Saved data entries
____________________

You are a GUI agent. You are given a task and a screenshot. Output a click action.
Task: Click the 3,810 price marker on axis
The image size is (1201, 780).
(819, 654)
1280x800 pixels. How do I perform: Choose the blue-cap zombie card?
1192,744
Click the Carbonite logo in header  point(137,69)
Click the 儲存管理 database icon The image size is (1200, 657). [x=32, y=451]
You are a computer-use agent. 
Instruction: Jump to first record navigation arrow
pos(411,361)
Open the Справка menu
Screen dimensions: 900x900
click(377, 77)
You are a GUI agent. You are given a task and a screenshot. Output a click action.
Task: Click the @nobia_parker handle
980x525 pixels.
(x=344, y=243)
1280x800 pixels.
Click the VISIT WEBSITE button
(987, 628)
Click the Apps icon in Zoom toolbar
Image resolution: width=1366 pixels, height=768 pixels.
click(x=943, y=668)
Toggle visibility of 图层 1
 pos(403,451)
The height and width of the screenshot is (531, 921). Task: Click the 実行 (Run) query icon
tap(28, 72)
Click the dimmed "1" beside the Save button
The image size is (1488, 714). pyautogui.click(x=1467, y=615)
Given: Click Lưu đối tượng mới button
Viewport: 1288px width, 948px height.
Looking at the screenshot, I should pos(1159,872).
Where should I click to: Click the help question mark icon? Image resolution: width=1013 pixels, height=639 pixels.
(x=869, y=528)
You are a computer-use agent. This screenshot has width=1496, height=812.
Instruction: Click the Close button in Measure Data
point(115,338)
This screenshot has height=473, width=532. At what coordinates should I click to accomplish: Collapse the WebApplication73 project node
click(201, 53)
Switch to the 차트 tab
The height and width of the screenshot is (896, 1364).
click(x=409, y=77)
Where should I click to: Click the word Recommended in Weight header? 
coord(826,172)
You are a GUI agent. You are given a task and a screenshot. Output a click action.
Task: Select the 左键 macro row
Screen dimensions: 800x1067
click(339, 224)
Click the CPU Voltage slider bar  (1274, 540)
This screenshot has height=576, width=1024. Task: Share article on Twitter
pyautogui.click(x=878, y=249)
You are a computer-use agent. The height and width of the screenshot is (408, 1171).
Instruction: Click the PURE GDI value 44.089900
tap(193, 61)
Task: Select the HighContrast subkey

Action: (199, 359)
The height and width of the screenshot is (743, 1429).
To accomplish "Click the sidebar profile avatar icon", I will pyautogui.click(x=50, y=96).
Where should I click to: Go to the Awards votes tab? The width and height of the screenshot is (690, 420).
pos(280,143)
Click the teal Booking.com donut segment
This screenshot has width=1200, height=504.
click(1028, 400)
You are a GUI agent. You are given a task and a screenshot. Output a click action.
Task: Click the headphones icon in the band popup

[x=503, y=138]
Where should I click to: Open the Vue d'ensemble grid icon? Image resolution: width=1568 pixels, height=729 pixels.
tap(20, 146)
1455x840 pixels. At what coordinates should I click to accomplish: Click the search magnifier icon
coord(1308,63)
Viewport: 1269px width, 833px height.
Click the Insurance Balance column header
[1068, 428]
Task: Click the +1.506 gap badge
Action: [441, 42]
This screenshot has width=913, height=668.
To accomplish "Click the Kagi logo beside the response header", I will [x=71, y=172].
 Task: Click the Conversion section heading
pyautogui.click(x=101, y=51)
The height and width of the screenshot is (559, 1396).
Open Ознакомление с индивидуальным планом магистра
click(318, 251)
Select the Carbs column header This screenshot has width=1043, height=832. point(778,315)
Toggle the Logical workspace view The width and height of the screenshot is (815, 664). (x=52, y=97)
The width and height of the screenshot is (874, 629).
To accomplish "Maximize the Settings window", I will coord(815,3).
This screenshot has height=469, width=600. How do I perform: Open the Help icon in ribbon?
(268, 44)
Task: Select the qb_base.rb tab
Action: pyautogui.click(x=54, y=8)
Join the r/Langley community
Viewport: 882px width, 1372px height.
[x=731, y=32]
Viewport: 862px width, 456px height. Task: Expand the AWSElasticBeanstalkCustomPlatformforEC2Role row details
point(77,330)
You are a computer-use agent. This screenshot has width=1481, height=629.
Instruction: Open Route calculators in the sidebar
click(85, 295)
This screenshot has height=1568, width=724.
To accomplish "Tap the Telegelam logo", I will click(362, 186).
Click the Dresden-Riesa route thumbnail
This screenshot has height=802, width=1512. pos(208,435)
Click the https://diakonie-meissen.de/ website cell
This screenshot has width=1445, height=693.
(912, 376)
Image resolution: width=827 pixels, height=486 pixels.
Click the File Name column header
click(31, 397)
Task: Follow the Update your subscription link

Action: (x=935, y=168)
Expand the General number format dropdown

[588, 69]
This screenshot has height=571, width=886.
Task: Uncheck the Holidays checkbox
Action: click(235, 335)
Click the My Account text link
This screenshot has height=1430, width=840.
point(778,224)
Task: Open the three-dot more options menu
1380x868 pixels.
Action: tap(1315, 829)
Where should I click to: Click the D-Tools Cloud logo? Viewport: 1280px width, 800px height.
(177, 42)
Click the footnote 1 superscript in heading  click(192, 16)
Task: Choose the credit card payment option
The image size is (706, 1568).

____________________

ASSIGNMENT >>
Could you repeat exactly the lines above from the line with "This screenshot has width=913, height=668." up to and including the line with "Join the r/Langley community", and only those?

RESULT OF THIS EXERCISE >>
This screenshot has width=913, height=668.
To accomplish "Click the Kagi logo beside the response header", I will [x=71, y=172].
 Task: Click the Conversion section heading
pyautogui.click(x=101, y=51)
The height and width of the screenshot is (559, 1396).
Open Ознакомление с индивидуальным планом магистра
click(318, 251)
Select the Carbs column header This screenshot has width=1043, height=832. point(778,315)
Toggle the Logical workspace view The width and height of the screenshot is (815, 664). (x=52, y=97)
The width and height of the screenshot is (874, 629).
To accomplish "Maximize the Settings window", I will coord(815,3).
This screenshot has height=469, width=600. How do I perform: Open the Help icon in ribbon?
(268, 44)
Task: Select the qb_base.rb tab
Action: pyautogui.click(x=54, y=8)
Join the r/Langley community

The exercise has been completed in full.